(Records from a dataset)

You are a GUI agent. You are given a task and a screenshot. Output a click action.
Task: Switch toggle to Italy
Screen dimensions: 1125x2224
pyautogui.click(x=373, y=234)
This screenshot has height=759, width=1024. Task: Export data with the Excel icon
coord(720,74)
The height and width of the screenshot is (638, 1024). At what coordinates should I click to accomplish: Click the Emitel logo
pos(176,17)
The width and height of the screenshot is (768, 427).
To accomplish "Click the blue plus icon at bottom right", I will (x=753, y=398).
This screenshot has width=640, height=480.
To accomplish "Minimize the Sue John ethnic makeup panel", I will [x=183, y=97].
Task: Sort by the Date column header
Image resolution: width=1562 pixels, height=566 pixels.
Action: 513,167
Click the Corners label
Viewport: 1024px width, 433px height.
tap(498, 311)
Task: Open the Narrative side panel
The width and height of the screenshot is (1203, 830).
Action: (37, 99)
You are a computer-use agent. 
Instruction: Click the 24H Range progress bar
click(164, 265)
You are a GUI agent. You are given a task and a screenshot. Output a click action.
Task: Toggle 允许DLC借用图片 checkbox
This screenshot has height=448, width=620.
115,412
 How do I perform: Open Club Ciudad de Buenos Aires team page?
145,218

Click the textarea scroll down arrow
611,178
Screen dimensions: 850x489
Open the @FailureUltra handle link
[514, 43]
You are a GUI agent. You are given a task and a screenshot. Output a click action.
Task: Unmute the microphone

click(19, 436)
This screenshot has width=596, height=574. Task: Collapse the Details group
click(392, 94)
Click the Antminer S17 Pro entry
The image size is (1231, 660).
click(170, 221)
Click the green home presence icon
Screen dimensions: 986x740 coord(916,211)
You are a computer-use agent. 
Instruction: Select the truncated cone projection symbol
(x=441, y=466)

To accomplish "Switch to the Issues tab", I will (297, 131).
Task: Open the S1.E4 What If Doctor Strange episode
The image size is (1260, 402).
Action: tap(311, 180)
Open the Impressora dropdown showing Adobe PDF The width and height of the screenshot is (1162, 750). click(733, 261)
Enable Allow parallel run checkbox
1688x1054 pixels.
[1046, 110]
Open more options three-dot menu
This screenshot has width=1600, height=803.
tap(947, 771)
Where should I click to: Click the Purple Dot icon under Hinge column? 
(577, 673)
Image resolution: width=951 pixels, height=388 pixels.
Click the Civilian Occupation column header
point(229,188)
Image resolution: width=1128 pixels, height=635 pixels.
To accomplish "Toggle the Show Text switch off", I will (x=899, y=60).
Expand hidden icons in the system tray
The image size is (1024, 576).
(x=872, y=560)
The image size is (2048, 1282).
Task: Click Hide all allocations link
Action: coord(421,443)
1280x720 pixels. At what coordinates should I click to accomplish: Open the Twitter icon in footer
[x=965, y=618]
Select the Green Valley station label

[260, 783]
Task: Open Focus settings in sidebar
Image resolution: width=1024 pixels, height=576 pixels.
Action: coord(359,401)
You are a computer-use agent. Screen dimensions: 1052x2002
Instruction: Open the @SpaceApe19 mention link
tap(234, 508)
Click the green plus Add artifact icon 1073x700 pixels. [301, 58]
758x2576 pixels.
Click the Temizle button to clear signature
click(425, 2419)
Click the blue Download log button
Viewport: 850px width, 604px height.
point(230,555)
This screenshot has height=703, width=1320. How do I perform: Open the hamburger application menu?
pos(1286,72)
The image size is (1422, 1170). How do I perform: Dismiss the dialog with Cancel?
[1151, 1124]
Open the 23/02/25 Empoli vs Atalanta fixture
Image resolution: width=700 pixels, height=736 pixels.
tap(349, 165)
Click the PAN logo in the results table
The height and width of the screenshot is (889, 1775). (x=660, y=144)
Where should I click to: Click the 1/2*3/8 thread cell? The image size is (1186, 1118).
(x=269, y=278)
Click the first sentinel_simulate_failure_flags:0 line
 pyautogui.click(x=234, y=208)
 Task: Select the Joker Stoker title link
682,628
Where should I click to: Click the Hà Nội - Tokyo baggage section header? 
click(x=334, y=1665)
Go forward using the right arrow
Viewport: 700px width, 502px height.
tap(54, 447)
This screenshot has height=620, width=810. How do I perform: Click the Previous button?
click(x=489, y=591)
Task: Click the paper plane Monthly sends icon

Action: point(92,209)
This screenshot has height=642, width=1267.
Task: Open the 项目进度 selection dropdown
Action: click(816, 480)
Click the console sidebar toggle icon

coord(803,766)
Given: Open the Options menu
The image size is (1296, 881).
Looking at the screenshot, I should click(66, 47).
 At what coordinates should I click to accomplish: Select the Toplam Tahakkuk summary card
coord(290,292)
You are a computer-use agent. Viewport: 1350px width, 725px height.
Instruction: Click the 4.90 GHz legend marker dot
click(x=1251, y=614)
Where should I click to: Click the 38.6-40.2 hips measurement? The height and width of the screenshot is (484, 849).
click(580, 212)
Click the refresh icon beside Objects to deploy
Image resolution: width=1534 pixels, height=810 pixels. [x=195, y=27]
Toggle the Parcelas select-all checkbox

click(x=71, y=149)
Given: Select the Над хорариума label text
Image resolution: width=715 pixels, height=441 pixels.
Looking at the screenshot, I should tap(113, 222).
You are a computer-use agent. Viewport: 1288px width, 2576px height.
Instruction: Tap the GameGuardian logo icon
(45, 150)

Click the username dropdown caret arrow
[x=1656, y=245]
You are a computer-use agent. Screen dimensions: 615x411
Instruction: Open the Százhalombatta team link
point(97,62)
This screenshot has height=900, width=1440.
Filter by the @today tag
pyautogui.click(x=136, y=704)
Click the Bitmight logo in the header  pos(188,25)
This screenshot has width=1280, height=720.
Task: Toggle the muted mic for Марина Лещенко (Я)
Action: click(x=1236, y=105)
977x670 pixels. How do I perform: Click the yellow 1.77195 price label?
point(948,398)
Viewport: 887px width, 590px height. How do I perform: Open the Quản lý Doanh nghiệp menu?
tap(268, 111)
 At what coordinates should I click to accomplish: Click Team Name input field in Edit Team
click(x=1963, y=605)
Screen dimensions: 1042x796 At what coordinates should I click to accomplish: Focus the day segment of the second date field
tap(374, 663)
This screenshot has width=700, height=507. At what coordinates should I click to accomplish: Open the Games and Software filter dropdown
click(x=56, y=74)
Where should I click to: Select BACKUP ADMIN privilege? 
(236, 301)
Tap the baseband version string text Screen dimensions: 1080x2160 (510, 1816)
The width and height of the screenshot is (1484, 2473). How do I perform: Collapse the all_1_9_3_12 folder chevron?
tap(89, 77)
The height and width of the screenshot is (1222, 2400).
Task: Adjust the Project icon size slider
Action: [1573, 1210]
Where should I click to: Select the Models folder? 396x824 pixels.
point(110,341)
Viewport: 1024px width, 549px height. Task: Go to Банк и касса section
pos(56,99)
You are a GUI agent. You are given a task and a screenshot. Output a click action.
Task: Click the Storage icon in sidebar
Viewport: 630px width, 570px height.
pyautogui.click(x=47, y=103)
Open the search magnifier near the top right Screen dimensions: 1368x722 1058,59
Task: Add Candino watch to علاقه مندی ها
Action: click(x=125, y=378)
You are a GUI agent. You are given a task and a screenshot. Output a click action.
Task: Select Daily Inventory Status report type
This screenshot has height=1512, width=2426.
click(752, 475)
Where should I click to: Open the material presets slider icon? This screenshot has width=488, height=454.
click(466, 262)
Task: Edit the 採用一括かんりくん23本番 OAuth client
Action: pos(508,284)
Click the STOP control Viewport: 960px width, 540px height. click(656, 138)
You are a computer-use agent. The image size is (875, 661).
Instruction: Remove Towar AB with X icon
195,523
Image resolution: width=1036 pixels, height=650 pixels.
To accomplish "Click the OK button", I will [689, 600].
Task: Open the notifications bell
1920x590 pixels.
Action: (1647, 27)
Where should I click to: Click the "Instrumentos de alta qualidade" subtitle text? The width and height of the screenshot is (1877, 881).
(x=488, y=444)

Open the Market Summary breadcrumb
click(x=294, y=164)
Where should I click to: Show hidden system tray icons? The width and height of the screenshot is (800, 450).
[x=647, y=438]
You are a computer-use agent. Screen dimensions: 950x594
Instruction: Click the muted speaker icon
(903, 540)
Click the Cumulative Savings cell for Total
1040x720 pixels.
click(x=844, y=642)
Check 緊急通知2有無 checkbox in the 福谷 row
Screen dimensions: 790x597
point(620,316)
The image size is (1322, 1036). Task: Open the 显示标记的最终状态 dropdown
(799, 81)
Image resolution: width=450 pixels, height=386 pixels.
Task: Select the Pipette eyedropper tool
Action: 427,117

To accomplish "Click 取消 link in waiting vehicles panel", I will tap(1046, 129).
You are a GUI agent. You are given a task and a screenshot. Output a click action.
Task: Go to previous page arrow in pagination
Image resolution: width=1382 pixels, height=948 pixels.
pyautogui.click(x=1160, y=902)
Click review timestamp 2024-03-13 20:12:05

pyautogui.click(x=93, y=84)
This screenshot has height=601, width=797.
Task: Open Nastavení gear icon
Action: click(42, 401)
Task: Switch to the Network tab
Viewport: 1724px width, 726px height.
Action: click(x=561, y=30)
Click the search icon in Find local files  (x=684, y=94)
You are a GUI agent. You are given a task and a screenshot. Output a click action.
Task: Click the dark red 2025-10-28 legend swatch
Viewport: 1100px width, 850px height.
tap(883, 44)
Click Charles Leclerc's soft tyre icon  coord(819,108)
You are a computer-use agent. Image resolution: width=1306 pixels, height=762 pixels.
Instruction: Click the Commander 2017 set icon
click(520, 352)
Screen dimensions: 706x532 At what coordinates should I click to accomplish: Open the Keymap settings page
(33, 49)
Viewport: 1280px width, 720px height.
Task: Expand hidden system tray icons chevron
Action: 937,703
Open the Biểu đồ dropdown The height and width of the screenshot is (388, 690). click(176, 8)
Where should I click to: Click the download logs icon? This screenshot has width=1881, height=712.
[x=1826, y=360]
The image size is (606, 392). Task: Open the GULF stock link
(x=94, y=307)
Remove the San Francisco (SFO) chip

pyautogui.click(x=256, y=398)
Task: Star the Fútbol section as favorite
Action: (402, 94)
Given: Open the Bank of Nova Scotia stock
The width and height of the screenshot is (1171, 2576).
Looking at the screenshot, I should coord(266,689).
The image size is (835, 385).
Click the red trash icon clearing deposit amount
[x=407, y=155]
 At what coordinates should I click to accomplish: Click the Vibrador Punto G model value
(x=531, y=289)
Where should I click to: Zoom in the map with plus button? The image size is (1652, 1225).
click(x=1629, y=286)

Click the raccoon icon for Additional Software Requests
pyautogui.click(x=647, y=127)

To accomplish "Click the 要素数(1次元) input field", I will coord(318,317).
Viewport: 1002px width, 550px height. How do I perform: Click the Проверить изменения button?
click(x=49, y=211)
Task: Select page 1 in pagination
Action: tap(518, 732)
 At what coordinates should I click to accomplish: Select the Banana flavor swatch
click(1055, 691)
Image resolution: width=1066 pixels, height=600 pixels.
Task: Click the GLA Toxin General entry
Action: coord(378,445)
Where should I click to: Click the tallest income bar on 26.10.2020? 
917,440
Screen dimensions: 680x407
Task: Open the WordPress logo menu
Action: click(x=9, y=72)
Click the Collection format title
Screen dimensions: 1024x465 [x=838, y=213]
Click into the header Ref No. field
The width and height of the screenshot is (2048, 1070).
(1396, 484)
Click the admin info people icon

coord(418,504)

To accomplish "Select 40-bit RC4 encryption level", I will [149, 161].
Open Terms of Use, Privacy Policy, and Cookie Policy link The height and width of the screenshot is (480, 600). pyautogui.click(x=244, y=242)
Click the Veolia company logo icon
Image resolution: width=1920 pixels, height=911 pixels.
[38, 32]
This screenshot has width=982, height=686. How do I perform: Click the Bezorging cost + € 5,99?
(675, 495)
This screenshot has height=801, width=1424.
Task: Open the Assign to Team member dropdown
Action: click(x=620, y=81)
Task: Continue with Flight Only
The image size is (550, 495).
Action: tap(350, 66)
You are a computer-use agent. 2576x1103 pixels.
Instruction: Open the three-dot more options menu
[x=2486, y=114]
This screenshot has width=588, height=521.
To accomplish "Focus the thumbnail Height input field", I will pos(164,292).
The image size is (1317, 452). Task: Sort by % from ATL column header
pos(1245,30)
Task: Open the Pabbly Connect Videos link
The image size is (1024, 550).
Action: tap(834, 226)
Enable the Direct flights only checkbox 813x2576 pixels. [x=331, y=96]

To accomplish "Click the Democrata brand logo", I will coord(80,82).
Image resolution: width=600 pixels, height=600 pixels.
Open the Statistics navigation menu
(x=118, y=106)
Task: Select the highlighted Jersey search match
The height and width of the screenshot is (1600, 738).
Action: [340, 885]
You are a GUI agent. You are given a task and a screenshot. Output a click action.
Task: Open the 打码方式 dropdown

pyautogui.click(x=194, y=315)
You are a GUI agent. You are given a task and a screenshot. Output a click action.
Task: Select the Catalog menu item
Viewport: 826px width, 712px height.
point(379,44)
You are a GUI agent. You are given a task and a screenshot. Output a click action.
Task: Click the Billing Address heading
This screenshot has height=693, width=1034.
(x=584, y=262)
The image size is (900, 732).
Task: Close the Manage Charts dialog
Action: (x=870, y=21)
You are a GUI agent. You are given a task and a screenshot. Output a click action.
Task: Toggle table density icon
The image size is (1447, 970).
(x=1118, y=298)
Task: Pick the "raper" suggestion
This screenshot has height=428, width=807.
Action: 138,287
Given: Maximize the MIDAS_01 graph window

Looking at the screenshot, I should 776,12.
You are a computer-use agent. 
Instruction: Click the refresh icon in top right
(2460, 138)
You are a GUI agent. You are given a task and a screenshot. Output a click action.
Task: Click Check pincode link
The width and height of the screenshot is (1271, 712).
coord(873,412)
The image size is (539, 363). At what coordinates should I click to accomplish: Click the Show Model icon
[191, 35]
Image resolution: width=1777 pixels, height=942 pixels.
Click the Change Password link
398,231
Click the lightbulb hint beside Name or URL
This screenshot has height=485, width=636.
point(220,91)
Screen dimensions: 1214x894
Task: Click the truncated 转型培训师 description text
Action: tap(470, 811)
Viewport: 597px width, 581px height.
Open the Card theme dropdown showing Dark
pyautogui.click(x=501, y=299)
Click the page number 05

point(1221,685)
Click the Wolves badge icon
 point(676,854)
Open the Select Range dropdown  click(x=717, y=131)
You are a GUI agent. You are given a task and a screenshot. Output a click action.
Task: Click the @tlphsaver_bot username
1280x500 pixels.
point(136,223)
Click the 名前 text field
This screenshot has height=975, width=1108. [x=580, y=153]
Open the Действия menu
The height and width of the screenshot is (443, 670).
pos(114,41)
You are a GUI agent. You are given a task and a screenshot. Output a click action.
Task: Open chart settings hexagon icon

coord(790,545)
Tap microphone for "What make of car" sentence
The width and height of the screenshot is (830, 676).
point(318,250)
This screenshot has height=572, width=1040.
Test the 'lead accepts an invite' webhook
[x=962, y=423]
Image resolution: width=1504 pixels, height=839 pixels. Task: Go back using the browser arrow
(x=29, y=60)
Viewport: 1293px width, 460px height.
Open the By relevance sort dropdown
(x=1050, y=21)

◆ TASK DETAILS
Search the data for "computer". Copy every line that has it.

◆ FINAL ANSWER
You are a computer-use agent. 
You are a computer-use agent. 
You are a computer-use agent. Screen dimensions: 1052x2002
You are a computer-use agent. Viewport: 1350px width, 725px height.
You are a computer-use agent. Viewport: 1288px width, 2576px height.
You are a computer-use agent. Screen dimensions: 615x411
You are a computer-use agent. The image size is (875, 661).
You are a computer-use agent. Screen dimensions: 950x594
You are a computer-use agent. Image resolution: width=1306 pixels, height=762 pixels.
You are a computer-use agent. 2576x1103 pixels.
You are a computer-use agent. 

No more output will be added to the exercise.